This week the Metro Council will consider a proposal to update and expand the region’s community enhancement grants program that, for more than 25 years, has re-invested millions of dollars into local improvement projects in neighborhoods affected by garbage disposal facilities.
Metro's program started in 1988 after the Oregon Legislature allowed the assessment of fees to support communities hosting facilities that accept garbage and other waste discarded from homes and businesses. While offering value to the region as a whole, these facilities generate traffic, odors and other inconveniences to residents in adjacent communities.

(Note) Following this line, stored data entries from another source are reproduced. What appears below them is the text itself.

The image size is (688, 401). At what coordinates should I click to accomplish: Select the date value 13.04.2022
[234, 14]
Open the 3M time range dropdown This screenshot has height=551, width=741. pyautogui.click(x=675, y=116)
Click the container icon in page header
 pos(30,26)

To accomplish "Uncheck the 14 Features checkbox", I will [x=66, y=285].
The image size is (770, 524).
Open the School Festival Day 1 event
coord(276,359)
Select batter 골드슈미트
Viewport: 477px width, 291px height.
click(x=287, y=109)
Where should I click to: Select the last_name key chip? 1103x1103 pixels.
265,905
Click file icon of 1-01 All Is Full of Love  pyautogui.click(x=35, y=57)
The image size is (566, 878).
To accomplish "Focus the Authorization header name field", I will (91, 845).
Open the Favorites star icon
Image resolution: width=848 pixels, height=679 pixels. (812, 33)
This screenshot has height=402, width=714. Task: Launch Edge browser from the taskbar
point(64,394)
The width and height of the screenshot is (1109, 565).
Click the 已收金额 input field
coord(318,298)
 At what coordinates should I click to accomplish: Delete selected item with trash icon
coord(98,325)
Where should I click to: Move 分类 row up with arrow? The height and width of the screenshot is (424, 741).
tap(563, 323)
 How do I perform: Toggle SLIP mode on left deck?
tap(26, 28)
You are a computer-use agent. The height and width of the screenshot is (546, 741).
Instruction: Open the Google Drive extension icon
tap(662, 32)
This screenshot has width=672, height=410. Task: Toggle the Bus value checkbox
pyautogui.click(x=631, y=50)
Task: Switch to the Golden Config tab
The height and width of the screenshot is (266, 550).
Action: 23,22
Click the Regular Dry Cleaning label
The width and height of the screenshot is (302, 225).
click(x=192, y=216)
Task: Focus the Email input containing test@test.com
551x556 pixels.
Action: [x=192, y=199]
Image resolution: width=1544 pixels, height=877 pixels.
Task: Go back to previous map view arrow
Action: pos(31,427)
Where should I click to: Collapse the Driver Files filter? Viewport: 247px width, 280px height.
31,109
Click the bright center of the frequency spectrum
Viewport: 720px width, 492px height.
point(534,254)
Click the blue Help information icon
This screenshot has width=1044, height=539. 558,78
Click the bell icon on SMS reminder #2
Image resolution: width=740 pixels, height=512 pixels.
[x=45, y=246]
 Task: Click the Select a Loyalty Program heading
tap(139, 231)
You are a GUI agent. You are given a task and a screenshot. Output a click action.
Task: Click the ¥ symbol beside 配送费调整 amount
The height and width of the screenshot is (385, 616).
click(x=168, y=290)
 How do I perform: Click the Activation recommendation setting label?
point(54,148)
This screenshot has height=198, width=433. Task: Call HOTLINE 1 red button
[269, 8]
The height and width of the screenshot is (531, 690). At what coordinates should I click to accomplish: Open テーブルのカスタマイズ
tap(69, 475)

At its inception, Metro's program involved collection of a 50-cent fee on every ton of garbage delivered to the St. Johns Landfill in North Portland, which has since closed. In the early 1990s, the program expanded to include the collection of fees at Metro’s two publicly owned transfer stations in Northwest Portland and Oregon City as well as at a privately-owned garbage facility in Forest Grove. In the last five years, more than $1.5 million has been collected for reinvestment in projects such as Newell Creek and downtown enhancements in Oregon City, solar powered trash compactors and public art in Forest Grove, and the North Portland Greenway Trail, among others.
The region’s solid waste system has changed a lot since 1990, and the community enhancement program has not kept pace with those changes or with inflation. Today there are six solid waste transfer stations in the region, but three of them do not charge solid waste enhancement fees. Additionally, there are new facilities that propose to receive and process food waste collected from homes and businesses, and those facilities have impacts on nearby neighborhoods. And 50 cents today doesn’t buy as much as it did in 1990. If the fee had kept pace with inflation, it would be up to 98 cents per ton now.
If adopted, the proposal would increase the fee to one dollar per ton (the most allowed under Oregon law). In addition to the two Metro transfer stations and the Forest Grove transfer station that already collect a community enhancement fee, monies would be collected at:
- Pride Recycling transfer station in Sherwood
- Willamette Resources, Inc. transfer station in Wilsonville, owned and operated by Republic Services
- Troutdale Transfer Station, owned and operated by Waste Management
- Suttle Road Recovery facility in North Portland, owned and operated by Recology
- The proposed Columbia Biogas facility in Northeast Portland, which proposes to process food waste into energy but has not yet been built.
If adopted by the Metro Council, these changes would take effect next July 1.
Those who are interested in learning more about the proposed changes to the community enhancement program can find more detail in the staff report (see ordinance number 14-1344). Anyone who wishes to provide public testimony on this proposal may testify at the Metro Council meeting that begins at 2 p.m. on Thursday, Oct. 30, at Metro Regional Center.